Interna del PJ en Misiones: denuncias de irregularidades y anuncio de impugnación tras 27 años sin elecciones


El Partido Justicialista (PJ) de Misiones volvió a las urnas luego de 27 años sin internas, pero el proceso electoral derivó en un escenario de fuerte tensión política y cuestionamientos cruzados. Mientras el sector encabezado por Christian Humada se adjudica una ventaja “considerable”, el candidato Lalo Costa Arguibel rechazó los resultados provisorios y anticipó que avanzará con una impugnación.

Según informaron desde el búnker de Humada, con 112 mesas contabilizadas de manera preliminar, la diferencia a su favor rondaría los mil votos. Desde ese espacio remarcaron que, pese a la derrota en Posadas, lograron imponerse con claridad en el interior de la provincia.
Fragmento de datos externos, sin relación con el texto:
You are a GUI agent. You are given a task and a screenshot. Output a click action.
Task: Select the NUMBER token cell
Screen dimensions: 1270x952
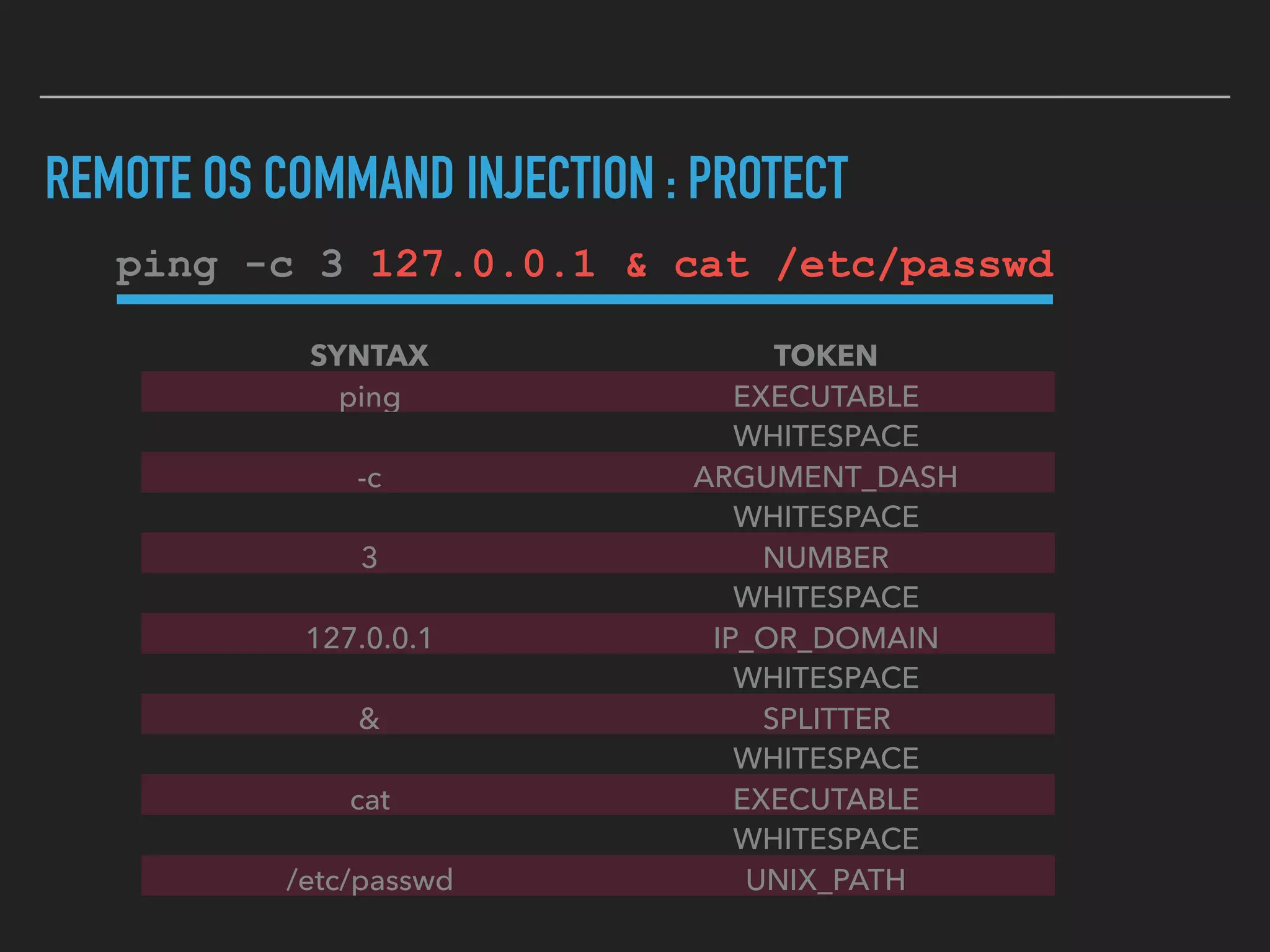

Por su parte, la lista camporista, alineada con la intervención partidaria y encabezada por Costa Arguibel junto a Cristina Brítez, tuvo un buen desempeño en Posadas y Oberá, aunque no logró revertir la tendencia general. Uno de los datos más relevantes fue la derrota en Eldorado, ciudad de origen de Brítez.

En cuanto a la participación, se ubicó dentro de lo previsto: cerca de 7 mil afiliados votaron, lo que representa aproximadamente el 13% de un padrón cercano a los 55 mil habilitados.

En este contexto, Costa Arguibel denunció “irregularidades” en distintos municipios, aunque sin presentar hasta el momento pruebas concretas, y sostuvo que solicitará la nulidad de los comicios.

Desde la Intervención del PJ Distrito Misiones, en tanto, destacaron que la jornada se desarrolló con “orden, normalidad y tranquilidad” en toda la provincia, y confirmaron una tendencia favorable a la Lista 1, a la espera del escrutinio definitivo.

La elección no solo definía autoridades partidarias, sino también el posicionamiento político del peronismo misionero. El espacio de Humada se muestra más cercano al oficialismo provincial, con proyección de integración al frente renovador, mientras que la lista de Costa Arguibel impulsaba un alineamiento con el kirchnerismo a nivel nacional.

En paralelo, el sector referenciado en Alberto Arrúa no participó de la contienda por no cumplir con los requisitos formales, como la presentación de avales y listas municipales. Desde ese espacio se había promovido el “silencio en las urnas”, una estrategia de abstención que finalmente tuvo escaso impacto en la concurrencia.

Con el escrutinio final aún pendiente, el PJ misionero entra en una nueva etapa marcada por la disputa interna y la incertidumbre sobre la validación de los resultados, en un contexto en el que los afiliados esperan que, tras casi tres décadas, la definición surja de las urnas y no de instancias judiciales o partidarias.